### Exercise
List every illness that the Movember post names, not counting general references to Cancer.

Start of Document passage

Okay, I promised you guys an inspirational Movember post. Actually, I said I was going to put a mustache on a turkey. That’s not true. I have instead put a mustache AND a goatee on a pumpkin that was formerly wearing underwear.
But I feel like I should say something more, because this is about awareness of Prostate Cancer in men. I’m pretty sure. Go to Le Clown’s to learn more about Movember and how to give him money. For the cause. Or so he says.
I do know that Prostate Cancer is bad. And it involves the prostate. Which is on a man.
Am I making light of Cancer? Not at all. I’m only bringing awareness to something that I don’t know much about, so I think people should educate themselves. Including me. I mean, it’s sort of like when we invaded Iraq. Most Americans not only couldn’t find Iraq on a map before the war; they didn’t even know it existed.
Likewise, how many of us think about stuff like Cancer unless either we or a friend or relative is currently suffering from it? We don’t, or we try not to, maybe in the vain hope that by ignoring something, we won’t suffer it. We can go back to watching Reality T.V. Except maybe not “Monsters Inside Me” cause man, that will really freak you out. People get the plague on that show.
Wait, where was I? Anyway, there is another problem about this particular type of Cancer. It’s a manly Cancer, and I’m not sure if you realize this, but men tend to not want to go to the doctor. At least most of the ones I know don’t. My father is 70. He about hacked up a lung last year before he finally went to the doctor and found out he had Pneumonia (it’s a family thing). Even then, he didn’t go to the hospital. He took oxygen at home. MANLY.
Okay, so not only have we got guys who don’t want to go to the doctor even for a regular checkup, we’ve got guys who have a problem with something that, as Ana Steele would say, is “down there”. This penis is a very important thing to a guy. It’s like his little friend. It’s personal. Yes, I realize the prostate is a gland located back behind the penis (because I just now looked it up on WebMd), but you just don’t talk about there being weird things with or around your package. Or so I’ve heard. People have been messing with my “down there” for years, but men don’t generally get the privilege of these types of exams until they are much older. And then, shhh don’t tell anybody, they are big freaking babies about it.
I guess it’s hard to blame them. The idea of a glove in that particular area is not appealing to anyone. But it’s necessary. So here’s the deal. If you’re a man, be a man. Get regular checkups of your prostate (and the rest of you). And if there’s a problem, something weird is up down there, say something. Don’t wait around and hope it goes away. Go to the doctor. If it’s nothing, you can breathe a sigh of relief and eat your lollipop. If it’s something, you can get it treated early. Because I’ll tell you what doesn’t feel manly. Dying of Cancer.
So get yourself checked out, so you can continue to be checked out, by whoever you want to check you out. If you get me, which I don’t. And grow a mustache. Movember.

End of Document passage
Start of Extracted entries

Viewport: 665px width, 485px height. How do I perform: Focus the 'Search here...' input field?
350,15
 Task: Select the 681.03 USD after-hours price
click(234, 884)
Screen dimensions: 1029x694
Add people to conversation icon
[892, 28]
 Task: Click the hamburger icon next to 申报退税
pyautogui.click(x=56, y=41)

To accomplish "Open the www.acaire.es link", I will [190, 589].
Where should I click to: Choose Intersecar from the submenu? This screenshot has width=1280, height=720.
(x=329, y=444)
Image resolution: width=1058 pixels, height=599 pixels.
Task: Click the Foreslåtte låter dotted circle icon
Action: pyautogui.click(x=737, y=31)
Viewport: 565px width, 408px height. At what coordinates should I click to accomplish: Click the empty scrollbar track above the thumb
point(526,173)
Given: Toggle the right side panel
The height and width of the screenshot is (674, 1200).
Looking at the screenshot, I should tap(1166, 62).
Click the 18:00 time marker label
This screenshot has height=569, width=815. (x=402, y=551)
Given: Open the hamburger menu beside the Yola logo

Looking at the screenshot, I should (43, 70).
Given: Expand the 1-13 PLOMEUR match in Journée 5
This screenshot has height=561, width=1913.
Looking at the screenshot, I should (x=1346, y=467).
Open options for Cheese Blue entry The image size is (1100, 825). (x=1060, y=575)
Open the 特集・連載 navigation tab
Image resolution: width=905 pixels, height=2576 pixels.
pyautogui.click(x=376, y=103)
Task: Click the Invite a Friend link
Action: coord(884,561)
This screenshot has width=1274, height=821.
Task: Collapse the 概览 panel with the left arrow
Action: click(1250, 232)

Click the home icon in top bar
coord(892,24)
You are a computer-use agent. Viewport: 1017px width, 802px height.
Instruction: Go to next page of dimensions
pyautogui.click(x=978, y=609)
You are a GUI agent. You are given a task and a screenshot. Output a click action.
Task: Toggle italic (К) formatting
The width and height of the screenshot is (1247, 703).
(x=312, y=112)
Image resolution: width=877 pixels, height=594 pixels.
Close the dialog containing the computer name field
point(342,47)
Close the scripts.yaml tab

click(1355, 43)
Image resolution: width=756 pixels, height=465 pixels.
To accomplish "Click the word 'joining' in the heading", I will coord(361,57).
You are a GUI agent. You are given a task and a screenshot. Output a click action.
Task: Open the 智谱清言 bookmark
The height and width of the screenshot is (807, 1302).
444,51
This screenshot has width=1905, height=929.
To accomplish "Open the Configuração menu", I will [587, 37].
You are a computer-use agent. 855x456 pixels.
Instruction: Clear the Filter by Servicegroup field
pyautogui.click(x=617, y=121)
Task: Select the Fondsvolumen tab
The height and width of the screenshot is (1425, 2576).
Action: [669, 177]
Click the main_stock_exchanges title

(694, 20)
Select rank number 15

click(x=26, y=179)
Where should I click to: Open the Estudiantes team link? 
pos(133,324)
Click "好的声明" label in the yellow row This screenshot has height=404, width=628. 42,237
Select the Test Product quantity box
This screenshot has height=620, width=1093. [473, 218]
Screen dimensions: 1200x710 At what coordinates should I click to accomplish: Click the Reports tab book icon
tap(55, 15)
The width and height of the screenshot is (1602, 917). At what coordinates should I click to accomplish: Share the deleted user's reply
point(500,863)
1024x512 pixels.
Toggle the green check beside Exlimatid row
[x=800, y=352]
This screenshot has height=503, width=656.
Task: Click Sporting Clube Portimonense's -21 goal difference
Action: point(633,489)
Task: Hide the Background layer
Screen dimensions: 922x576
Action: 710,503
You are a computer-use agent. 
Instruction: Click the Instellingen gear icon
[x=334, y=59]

End of Extracted entries

### Solution
Prostate Cancer, Pneumonia, the plague